Данька с облегчением понял, что он его не знает. И только набрался сил отвернуться, как мужчина открыл глаза. Голубые, словно подернутые ледком приближающейся смерти, они двигались неестественно, рывками, только влево-вправо, но парня увидели. Пленник мучительно попытался сосредоточить на нем взгляд, двинул нижней челюстью, но из приоткрытого рта не вырвалось ни звука.
Даньку будто к земле приморозило.
«Она не убивает человека на месте, как порядочный упырь или оборотень», – пьяно таращась на единственный светильник корчмы, вещал уже изрядно захмелевший ведун. – «Не разрывает на части, не придушивает, не выдирает сердце, не выпускает кишки… нет, она обращается с добычей очень бережно, как мать с брыкающимся, не понимающим своей пользы младенцем. Сначала аккуратно обдирает лишнюю шелуху-одежду, потом тщательно пеленает тело в мгновенно твердеющие нити, оставляя открытыми только пах и голову, и приматывает на свободное местечко в паутине. Первые пару дней жертва еще дергается, зовет на помощь, воет от боли, когда ей в живот втыкается полое сосущее жало. Яд у паучихи слабый, он медленным параличом расползается по телу до груди… рук… шеи… на третий день паутина затихает. Человек еще дышит, слышит, как оголодавшая гадина ползет к нему по паутине, чувствует, как острый кончик жала почти ласково выискивает удобное местечко, ощущает боль и холод… но он уже мертв. И висеть ему так недвижным, безмолвным коконом, пока паскуда-паучиха не высосет его до последней капли. И снова выйдет на охоту…»

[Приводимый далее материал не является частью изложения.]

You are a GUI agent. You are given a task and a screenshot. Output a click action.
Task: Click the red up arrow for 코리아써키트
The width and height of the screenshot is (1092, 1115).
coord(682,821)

На этом месте ведун окончательно отрубился и брякнулся лицом в тарелку с вылущенными рачьими останками, а Данька потом три ночи кряду не мог толком уснуть: все чудился за стеной избушки скрежет паучьих суставов, мерещились во тьме почему-то горящие желтым глаза (бедного кота, привыкшего мышковать в каморе, Данька перед сном решительно брал за шкирняк и вышвыривал за порог). Самым же страшным было ощущение полнейшей беспомощности, когда спросонья не можешь шевельнуть ни рукой, ни ногой, а над ухом, чудится, вот-вот защелкают паучьи жвалы… В конце концов другие работники выкинули Даньку ночевать в сени на пару с котом. Надоело просыпаться от воплей.